#### EXCERPTED TEXT:
-*-*-

GM gives fast-rising Boler-Davis a broad mandate Her job: Win disaffected customers back — and keep them

‘SHE’S A FORCE’
GM gives fast-rising Boler-Davis a broad mandate
Her job: Win disaffected customers back — and keep them
Mike Colias
Automotive News | October 7, 2013 – 12:01 am EST

DETROIT — Twenty months ago, Alicia Boler-Davis was an assembly plant manager at General Motors. Today, the 44-year-old is one of the company’s top 20 executives, reporting straight to CEO Dan Akerson.

As senior vice president for global quality and customer experience, she oversees 2,500 employees and has a voice on everything from future products to the setup of GM’s call centers.

Her rapid ascent says as much about GM’s game plan for success as it does about the fastidious engineer and Detroit native. Vehicle quality and customer care are key fronts on which GM is fighting to shed the baggage of its 2009 bankruptcy and to reclaim customers who long ago abandoned the automaker.

-*-*-

#### DATA LISTING:
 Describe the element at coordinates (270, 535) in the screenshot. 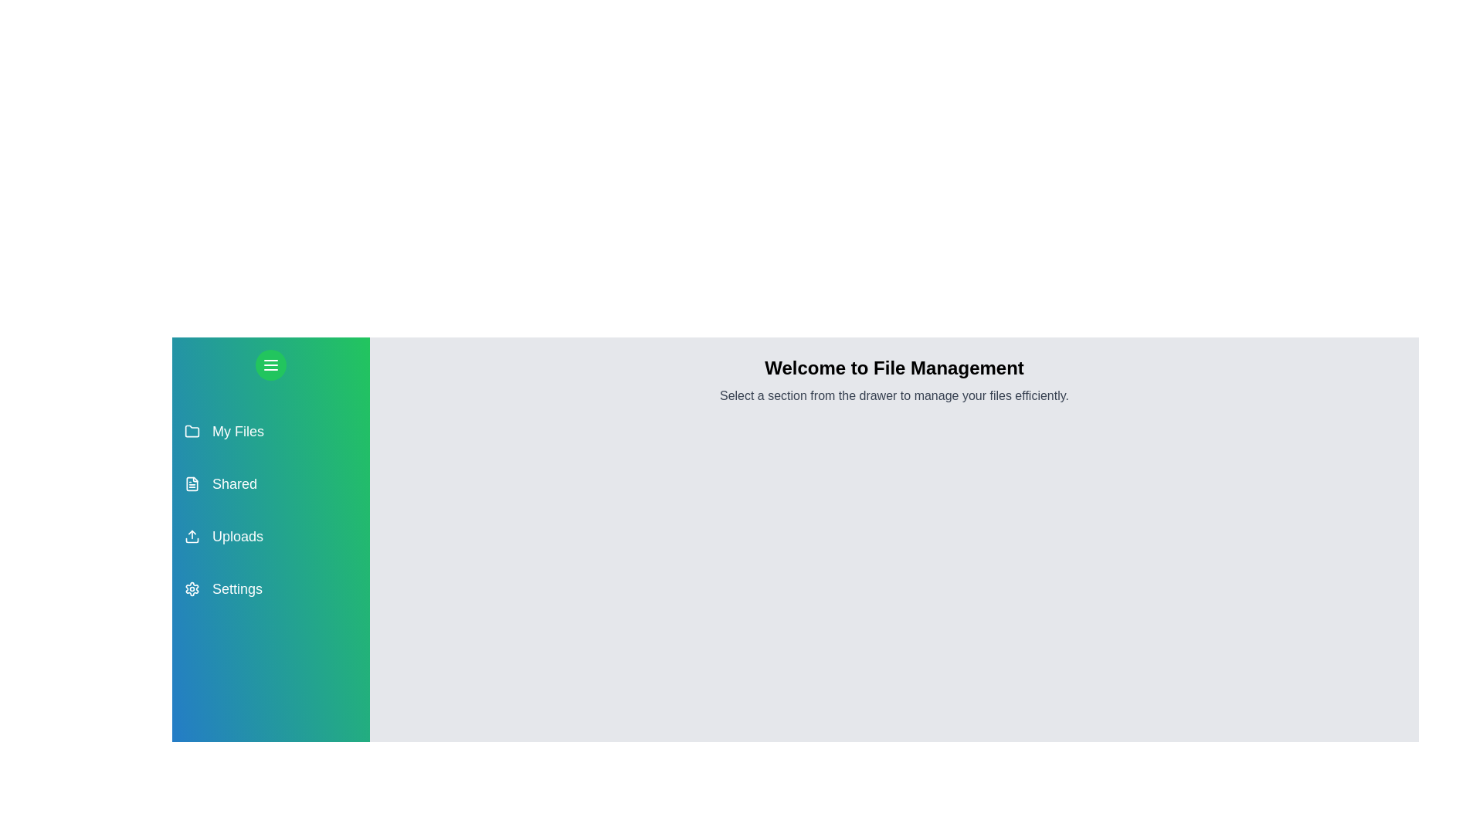

I see `the section Uploads in the drawer to observe its hover effect` at that location.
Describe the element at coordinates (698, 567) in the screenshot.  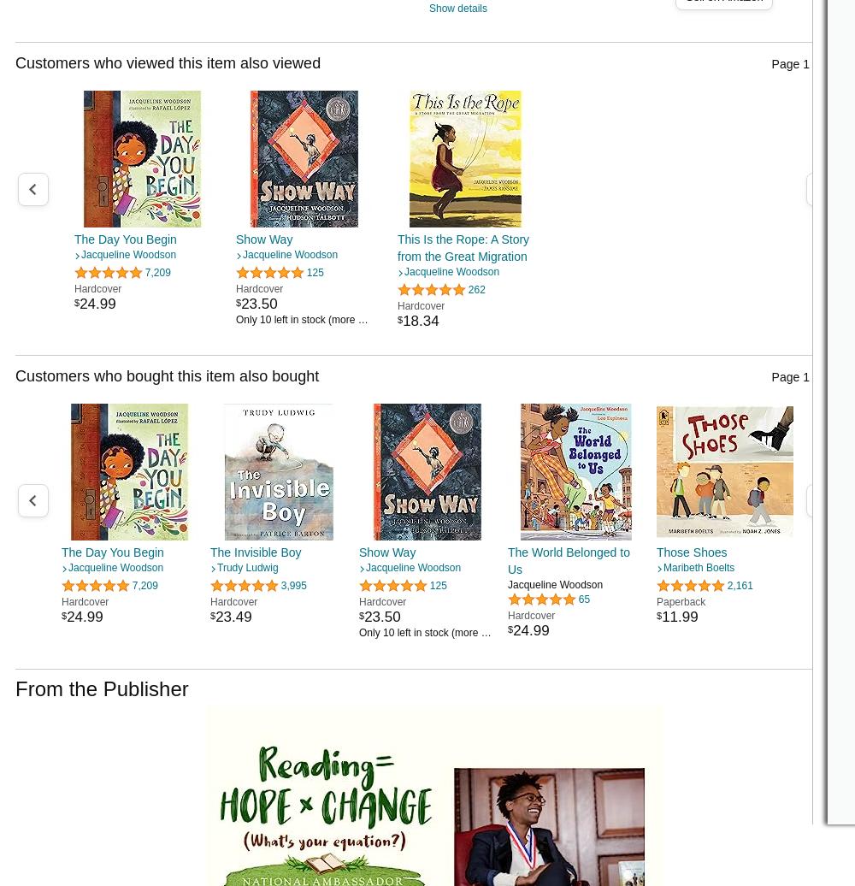
I see `'Maribeth Boelts'` at that location.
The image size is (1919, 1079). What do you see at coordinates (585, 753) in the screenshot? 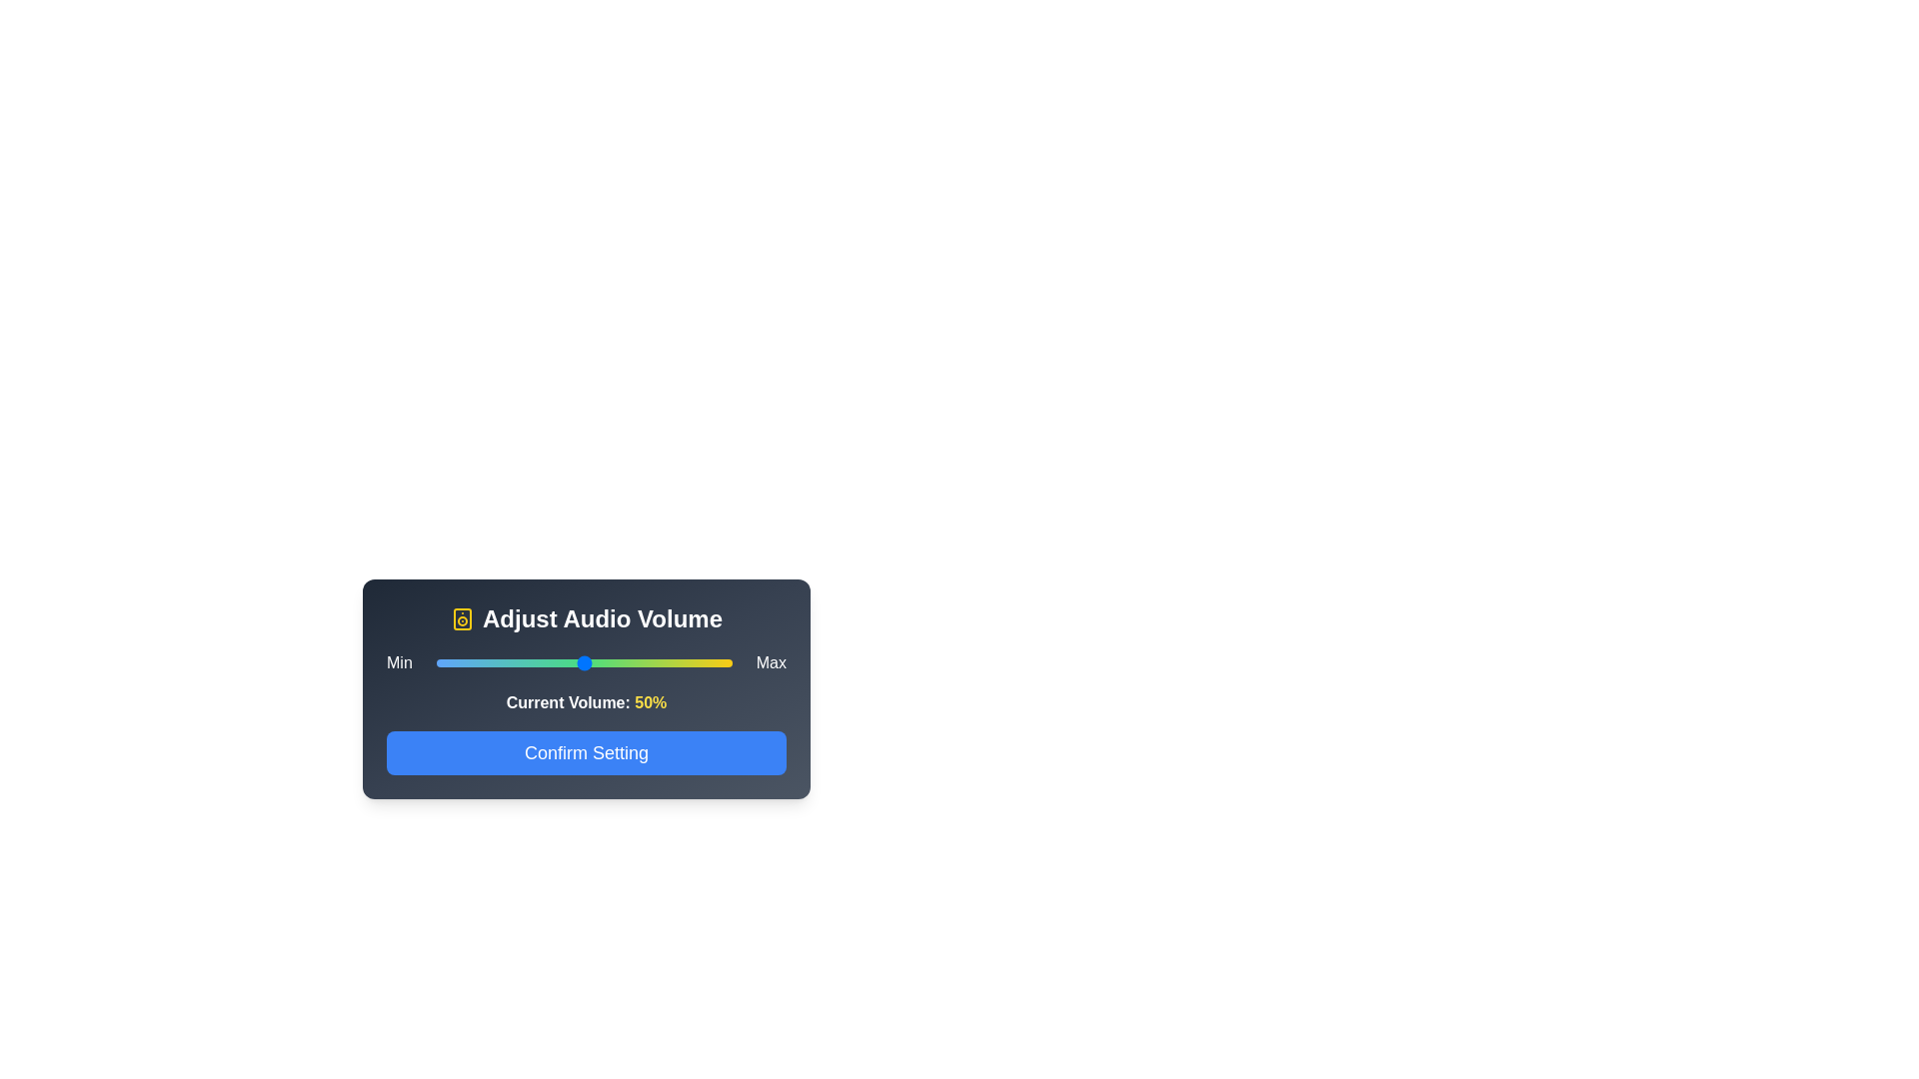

-*-*-

#### GIVEN REQUEST:
Reproduce the Automotive News article on Alicia Boler-Davis above word for word, from its opening headline line through its final sentence.

#### WRITTEN RESPONSE:
GM gives fast-rising Boler-Davis a broad mandate Her job: Win disaffected customers back — and keep them

‘SHE’S A FORCE’
GM gives fast-rising Boler-Davis a broad mandate
Her job: Win disaffected customers back — and keep them
Mike Colias
Automotive News | October 7, 2013 – 12:01 am EST

DETROIT — Twenty months ago, Alicia Boler-Davis was an assembly plant manager at General Motors. Today, the 44-year-old is one of the company’s top 20 executives, reporting straight to CEO Dan Akerson.

As senior vice president for global quality and customer experience, she oversees 2,500 employees and has a voice on everything from future products to the setup of GM’s call centers.

Her rapid ascent says as much about GM’s game plan for success as it does about the fastidious engineer and Detroit native. Vehicle quality and customer care are key fronts on which GM is fighting to shed the baggage of its 2009 bankruptcy and to reclaim customers who long ago abandoned the automaker.